=== Begin Enclosure ===

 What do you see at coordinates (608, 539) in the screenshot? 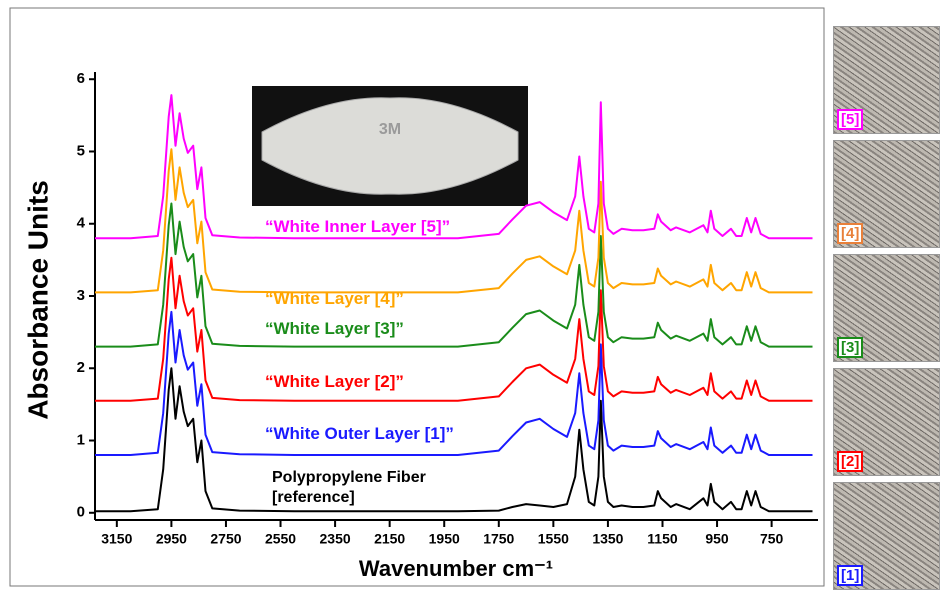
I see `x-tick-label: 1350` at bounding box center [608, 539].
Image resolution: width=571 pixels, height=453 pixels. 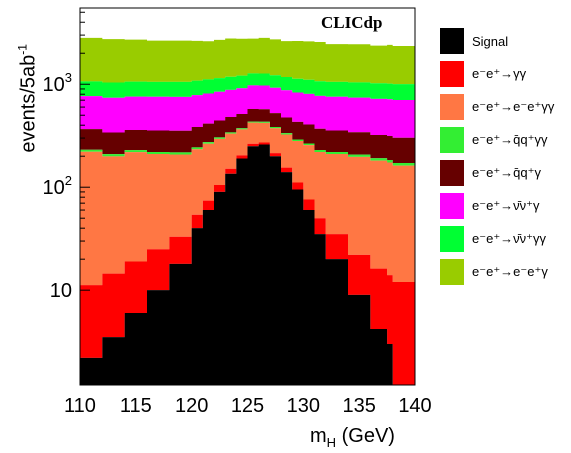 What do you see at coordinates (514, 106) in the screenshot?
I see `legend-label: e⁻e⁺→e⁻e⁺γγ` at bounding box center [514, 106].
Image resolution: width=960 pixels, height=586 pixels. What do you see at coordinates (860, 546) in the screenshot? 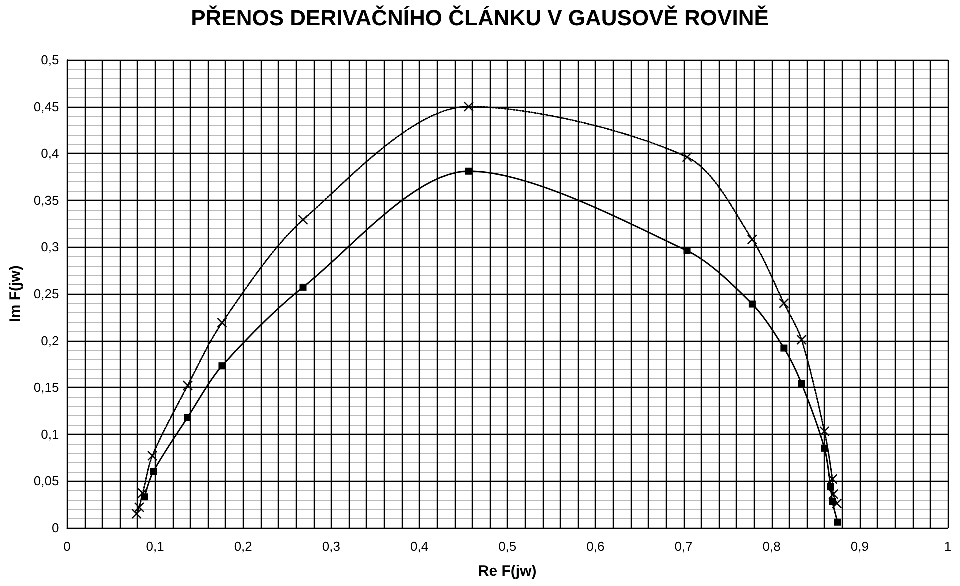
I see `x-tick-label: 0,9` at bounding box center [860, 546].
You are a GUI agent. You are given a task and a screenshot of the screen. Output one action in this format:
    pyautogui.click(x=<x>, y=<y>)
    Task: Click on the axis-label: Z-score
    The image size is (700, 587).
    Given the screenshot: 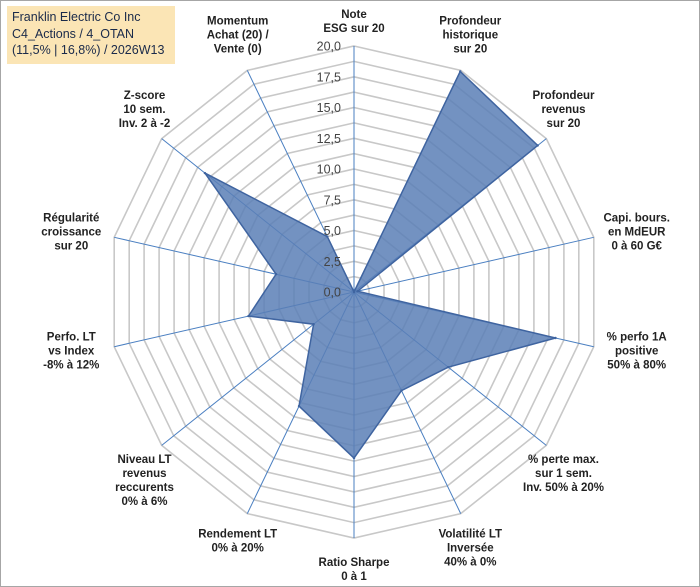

=== End Enclosure ===

» WHAT IS REQUIRED
Write out the stretch from the line containing "Image resolution: width=960" through the line containing "center [860, 546]." again, replacing "screenshot" with "image" and changing nothing else. Leave the pictures out.

» OUTPUT OF THE EXERCISE
Image resolution: width=960 pixels, height=586 pixels. What do you see at coordinates (860, 546) in the image? 
I see `x-tick-label: 0,9` at bounding box center [860, 546].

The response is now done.